Task statement: Search each line below for the word "computer" and list those that contain it.

Provided entries:
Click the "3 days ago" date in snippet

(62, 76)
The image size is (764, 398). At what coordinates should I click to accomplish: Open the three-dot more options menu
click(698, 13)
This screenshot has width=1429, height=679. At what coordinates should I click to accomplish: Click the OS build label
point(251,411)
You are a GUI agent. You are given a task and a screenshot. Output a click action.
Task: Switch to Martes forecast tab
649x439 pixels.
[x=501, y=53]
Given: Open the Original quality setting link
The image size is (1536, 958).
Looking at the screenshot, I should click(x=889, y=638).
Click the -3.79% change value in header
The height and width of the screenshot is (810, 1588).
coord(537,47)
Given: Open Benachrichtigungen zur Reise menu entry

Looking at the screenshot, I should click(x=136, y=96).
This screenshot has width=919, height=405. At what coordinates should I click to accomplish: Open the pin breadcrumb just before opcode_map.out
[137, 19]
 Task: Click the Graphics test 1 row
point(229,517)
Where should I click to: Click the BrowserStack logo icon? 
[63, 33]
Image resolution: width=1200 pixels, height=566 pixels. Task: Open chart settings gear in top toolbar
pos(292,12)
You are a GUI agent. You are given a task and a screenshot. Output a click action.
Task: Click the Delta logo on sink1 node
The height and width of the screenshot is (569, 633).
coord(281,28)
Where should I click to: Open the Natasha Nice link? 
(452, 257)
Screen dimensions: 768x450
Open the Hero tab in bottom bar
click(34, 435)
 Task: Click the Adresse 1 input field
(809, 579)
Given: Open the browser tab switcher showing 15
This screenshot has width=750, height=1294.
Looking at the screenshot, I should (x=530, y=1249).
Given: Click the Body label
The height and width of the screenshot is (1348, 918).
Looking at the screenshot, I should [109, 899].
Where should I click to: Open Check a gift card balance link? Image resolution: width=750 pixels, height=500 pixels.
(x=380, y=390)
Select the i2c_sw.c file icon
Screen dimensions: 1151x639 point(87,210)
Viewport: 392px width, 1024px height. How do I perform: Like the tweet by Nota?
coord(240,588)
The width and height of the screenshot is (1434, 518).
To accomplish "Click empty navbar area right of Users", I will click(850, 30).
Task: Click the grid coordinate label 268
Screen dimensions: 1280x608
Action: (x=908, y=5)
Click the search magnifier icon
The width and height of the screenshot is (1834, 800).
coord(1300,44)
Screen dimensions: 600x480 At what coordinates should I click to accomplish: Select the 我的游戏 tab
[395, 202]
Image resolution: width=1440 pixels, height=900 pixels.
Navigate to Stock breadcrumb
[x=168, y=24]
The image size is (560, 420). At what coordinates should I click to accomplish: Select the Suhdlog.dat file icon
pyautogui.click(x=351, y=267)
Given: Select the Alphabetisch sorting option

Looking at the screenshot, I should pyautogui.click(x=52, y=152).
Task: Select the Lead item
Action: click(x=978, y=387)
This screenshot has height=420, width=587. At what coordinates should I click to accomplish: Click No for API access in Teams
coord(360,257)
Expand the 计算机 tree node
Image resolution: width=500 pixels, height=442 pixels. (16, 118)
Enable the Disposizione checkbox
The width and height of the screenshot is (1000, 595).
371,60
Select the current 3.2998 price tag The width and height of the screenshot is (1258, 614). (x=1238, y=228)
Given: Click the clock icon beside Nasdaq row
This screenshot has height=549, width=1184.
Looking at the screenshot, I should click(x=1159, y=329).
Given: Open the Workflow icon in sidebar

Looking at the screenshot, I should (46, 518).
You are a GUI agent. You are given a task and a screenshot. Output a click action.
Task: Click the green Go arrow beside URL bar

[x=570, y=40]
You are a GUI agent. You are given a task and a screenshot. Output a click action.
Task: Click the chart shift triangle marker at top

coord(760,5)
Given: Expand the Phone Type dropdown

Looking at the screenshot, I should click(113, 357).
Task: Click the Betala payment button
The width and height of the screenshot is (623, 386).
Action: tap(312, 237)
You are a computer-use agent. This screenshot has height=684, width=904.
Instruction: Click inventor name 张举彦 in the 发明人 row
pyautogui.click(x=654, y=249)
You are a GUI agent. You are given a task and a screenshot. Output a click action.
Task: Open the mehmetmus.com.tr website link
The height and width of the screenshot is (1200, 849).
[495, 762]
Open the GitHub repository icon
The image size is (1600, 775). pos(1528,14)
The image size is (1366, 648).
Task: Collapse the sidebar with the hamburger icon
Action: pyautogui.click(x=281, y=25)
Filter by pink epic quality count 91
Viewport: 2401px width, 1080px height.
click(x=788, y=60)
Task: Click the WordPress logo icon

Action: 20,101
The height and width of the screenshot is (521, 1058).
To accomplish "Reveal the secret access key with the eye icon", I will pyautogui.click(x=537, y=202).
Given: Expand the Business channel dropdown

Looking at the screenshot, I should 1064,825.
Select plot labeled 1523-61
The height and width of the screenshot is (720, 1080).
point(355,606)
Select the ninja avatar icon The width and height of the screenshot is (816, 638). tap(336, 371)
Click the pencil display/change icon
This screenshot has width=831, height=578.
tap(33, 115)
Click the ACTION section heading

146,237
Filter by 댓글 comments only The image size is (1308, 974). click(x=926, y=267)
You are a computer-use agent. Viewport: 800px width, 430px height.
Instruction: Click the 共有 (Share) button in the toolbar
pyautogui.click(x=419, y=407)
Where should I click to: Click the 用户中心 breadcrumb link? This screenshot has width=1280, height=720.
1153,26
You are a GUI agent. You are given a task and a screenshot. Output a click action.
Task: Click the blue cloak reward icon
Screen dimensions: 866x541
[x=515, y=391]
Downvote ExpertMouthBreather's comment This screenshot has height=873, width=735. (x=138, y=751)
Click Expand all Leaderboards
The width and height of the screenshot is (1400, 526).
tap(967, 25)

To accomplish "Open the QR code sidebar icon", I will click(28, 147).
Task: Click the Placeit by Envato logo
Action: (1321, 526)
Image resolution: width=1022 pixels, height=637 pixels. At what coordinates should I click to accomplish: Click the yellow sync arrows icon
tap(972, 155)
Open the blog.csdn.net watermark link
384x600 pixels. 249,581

Result of the exercise:
You are a computer-use agent. This screenshot has height=684, width=904.
You are a computer-use agent. Viewport: 800px width, 430px height.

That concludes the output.